[TASK STATEMENT]: After locating the line containing "This screenshot has", restate that line and each one after it exactly, through the last line of the material.

[DATA LISTING]:
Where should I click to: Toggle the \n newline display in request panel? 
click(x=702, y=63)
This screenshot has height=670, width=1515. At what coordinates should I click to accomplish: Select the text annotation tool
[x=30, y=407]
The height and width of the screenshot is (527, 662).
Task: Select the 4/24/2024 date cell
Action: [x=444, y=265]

[PROBLEM SOLUTION]:
This screenshot has height=670, width=1515. At what coordinates should I click to accomplish: Select the text annotation tool
[x=30, y=407]
The height and width of the screenshot is (527, 662).
Task: Select the 4/24/2024 date cell
Action: [x=444, y=265]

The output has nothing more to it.